刊行にあたって:
人と社会の核心にある問題へむけて、いつも深く垂鉛をおろして考えつづけてきたのが吉本隆明さんでした。
それは、敗戦の衝撃から六〇年安保を経て、七〇年代の地滑り的な社会変動がいまも拡大進行している大衆消費社会の現在にまでおよんでいます。
文学と思想の両翼にわたる体系的な思索と力動的な考察は、多様な領域と主題をめぐって精力的になされつづけてきましたが、徹底的に突き詰めるその言説によって、たえずポレミカルな緊張をはらんでいました。その時々の象徴的な論争をはさみながら、共感と反発をたくさん生み出してきましたが、つねに危機の淵にはっきりした足跡を印そうとするその著作の規模と深度は、同時代にひときわ抜きん出たものであったと思われます。

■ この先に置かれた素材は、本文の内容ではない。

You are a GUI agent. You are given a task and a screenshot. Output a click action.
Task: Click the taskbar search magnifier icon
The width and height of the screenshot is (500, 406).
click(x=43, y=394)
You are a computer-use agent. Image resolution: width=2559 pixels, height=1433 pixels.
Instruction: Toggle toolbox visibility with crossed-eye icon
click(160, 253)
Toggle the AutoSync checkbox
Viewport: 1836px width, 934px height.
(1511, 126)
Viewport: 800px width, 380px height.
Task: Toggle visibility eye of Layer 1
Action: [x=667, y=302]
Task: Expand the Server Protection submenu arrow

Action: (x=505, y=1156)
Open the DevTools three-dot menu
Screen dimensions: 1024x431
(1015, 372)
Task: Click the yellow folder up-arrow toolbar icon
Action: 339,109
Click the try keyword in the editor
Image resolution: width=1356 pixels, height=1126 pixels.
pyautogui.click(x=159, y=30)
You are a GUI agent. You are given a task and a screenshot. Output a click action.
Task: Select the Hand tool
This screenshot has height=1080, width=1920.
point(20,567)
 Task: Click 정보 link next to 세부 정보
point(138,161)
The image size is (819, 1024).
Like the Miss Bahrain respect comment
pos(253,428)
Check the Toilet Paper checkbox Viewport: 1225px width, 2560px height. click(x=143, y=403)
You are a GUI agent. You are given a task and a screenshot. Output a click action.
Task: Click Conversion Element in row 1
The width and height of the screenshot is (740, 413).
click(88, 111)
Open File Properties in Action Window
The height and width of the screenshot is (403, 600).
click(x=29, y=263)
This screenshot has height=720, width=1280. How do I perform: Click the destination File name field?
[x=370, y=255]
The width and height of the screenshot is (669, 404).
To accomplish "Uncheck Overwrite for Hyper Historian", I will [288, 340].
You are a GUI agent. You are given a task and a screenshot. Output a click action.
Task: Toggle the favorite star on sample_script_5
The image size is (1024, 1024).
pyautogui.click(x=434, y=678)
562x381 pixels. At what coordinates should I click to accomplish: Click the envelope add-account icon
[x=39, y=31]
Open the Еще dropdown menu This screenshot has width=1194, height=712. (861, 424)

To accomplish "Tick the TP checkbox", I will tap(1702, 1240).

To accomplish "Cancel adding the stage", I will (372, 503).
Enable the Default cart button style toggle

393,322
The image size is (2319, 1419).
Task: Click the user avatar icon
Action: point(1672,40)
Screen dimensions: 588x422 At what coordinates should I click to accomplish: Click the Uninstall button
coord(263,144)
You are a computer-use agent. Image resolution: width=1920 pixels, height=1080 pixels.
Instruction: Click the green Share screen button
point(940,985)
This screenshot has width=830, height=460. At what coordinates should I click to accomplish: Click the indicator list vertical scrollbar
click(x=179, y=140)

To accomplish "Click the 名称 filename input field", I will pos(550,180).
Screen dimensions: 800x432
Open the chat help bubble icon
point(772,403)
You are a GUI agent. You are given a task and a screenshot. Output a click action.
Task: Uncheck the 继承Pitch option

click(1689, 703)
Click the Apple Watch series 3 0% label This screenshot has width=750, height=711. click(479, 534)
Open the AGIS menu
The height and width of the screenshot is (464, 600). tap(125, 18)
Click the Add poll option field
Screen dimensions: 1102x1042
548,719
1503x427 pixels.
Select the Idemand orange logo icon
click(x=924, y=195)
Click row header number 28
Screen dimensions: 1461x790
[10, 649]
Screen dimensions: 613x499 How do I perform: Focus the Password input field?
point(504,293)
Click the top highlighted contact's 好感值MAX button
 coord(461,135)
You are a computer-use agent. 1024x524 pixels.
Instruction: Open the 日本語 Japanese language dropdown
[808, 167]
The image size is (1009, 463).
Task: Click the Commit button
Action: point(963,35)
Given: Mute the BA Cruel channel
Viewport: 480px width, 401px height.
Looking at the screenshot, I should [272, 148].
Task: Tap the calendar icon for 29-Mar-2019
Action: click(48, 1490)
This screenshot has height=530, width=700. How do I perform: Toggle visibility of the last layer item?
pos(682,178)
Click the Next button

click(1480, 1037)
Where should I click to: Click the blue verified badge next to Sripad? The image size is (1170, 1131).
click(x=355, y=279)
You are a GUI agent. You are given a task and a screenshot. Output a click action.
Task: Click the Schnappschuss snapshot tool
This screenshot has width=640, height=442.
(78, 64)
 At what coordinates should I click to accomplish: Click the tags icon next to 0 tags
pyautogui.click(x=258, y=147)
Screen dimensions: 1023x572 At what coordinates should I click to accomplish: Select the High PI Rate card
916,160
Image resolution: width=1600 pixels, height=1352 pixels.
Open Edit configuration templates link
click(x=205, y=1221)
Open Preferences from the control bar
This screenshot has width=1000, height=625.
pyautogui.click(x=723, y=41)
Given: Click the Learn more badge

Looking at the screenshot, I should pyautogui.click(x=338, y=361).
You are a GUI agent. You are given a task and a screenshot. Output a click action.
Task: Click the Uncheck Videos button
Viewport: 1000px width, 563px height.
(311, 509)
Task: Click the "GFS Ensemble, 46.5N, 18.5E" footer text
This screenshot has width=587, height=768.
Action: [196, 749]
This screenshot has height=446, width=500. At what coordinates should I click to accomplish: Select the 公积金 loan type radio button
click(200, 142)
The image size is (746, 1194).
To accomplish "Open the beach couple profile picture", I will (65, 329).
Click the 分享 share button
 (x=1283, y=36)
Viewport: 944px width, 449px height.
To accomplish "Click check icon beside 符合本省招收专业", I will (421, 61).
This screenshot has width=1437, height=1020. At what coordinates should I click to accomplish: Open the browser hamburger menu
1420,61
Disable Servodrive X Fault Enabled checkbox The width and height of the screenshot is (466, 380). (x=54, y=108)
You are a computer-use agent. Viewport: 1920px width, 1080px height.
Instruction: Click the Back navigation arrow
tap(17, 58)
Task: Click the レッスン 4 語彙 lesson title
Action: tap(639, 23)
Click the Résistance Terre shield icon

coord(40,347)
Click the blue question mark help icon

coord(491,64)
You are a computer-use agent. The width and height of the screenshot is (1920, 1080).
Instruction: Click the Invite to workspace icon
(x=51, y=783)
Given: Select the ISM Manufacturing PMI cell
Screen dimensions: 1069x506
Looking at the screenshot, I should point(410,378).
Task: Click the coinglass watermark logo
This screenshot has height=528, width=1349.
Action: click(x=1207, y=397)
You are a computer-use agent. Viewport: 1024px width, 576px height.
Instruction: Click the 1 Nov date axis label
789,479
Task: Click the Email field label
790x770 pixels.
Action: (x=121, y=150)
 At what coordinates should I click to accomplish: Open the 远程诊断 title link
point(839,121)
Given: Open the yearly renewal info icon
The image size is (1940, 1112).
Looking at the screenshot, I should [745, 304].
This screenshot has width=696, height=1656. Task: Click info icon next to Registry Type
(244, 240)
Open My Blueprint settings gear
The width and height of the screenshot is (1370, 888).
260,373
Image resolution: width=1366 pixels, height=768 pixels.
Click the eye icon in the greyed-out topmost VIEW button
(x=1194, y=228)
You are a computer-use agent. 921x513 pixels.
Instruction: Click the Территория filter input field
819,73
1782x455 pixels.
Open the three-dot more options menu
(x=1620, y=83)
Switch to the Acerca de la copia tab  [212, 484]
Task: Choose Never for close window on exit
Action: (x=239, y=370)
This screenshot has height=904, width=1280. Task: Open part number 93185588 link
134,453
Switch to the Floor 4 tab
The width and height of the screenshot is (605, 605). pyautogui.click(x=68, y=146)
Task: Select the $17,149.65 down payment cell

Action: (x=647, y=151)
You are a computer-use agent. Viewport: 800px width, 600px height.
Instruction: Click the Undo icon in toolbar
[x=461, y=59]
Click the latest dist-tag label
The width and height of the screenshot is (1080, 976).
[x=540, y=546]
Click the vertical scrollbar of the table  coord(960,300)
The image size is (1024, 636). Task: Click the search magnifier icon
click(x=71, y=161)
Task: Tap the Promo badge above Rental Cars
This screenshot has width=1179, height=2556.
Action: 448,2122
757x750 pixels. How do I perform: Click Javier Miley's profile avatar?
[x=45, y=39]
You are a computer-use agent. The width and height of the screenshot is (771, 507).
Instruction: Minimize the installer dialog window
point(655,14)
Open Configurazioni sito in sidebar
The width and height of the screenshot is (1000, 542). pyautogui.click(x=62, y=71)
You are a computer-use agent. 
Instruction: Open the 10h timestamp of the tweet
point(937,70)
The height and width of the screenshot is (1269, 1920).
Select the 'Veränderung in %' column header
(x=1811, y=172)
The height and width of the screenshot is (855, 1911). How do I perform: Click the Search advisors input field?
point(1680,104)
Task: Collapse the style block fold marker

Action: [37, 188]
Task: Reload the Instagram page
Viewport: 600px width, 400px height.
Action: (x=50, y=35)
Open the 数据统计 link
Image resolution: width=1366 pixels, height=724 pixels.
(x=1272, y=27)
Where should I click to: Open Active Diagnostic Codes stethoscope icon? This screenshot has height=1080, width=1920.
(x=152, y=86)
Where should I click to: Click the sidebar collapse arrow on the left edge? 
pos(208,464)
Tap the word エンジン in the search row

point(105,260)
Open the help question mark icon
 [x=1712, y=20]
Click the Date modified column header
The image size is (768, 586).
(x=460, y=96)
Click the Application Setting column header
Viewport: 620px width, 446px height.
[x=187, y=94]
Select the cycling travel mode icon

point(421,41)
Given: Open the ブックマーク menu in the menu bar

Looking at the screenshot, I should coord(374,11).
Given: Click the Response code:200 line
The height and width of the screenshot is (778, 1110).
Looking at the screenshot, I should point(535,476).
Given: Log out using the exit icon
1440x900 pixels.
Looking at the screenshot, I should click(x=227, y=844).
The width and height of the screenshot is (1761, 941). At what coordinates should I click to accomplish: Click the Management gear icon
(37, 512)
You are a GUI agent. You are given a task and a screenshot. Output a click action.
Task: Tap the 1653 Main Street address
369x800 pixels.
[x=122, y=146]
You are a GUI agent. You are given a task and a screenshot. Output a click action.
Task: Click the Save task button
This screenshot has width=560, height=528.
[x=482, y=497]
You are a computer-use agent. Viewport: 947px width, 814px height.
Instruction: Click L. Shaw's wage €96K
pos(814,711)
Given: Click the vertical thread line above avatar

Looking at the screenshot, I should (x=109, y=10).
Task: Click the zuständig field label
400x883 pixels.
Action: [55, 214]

轟々たる論理が苛酷に展開される長編の書物においても、さりげない片々たるエッセイにおいても、紛れもなくどこまでも吉本隆明さん自身でありつづけたその著作の集積のすべてを、いまここに「全集」としてまとめ、読者のみなさんにつつしんで提出いたします。
推薦の言葉:
吉本隆明は戦後日本最大の、そして空前絶後の思想家である。「空前絶後」というのは、吉本の前に吉本はなく、吉本のあとに吉本はいない、という意味である。
彼は戦後の反体制運動のなかで扇動者の役割を果たしたり時局発言をしたりしたが、また大衆消費社会に迎合したとも言われたが、そしてオウム事件の時には麻原彰晃を擁護したり反原発運動に対立したりというフライングを犯したりもしたが、そういうふるまいの瑕疵はかれの業績を傷つけない。
というのも、彼ほどラディカルに───根底的に、という意味だ───言語について、国家について、共同体について、家族について、性愛について、心的現象について、信仰についてかんがえた者がほかにいただろうか?「理論不毛の地」と言われたこの国で、どんな外来の思想にも頼らず、徒手空拳で自前のことばで考えぬいた。